▶ [Work instructions]: Copy out the entries below, substituting "Instruction" for each "Task" and keeping everything else the same.

▶ [Some records]:
** start **
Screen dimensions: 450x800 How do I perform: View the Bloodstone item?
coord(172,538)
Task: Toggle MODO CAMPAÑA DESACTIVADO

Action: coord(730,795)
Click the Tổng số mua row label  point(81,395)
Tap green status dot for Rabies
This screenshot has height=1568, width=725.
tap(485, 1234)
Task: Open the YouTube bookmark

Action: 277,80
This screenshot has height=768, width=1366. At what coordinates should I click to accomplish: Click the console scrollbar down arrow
** end **
▶ [Exercise response]:
Screen dimensions: 450x800 How do I perform: View the Bloodstone item?
coord(172,538)
Instruction: Toggle MODO CAMPAÑA DESACTIVADO

Action: coord(730,795)
Click the Tổng số mua row label  point(81,395)
Tap green status dot for Rabies
This screenshot has height=1568, width=725.
tap(485, 1234)
Instruction: Open the YouTube bookmark

Action: 277,80
This screenshot has height=768, width=1366. At what coordinates should I click to accomplish: Click the console scrollbar down arrow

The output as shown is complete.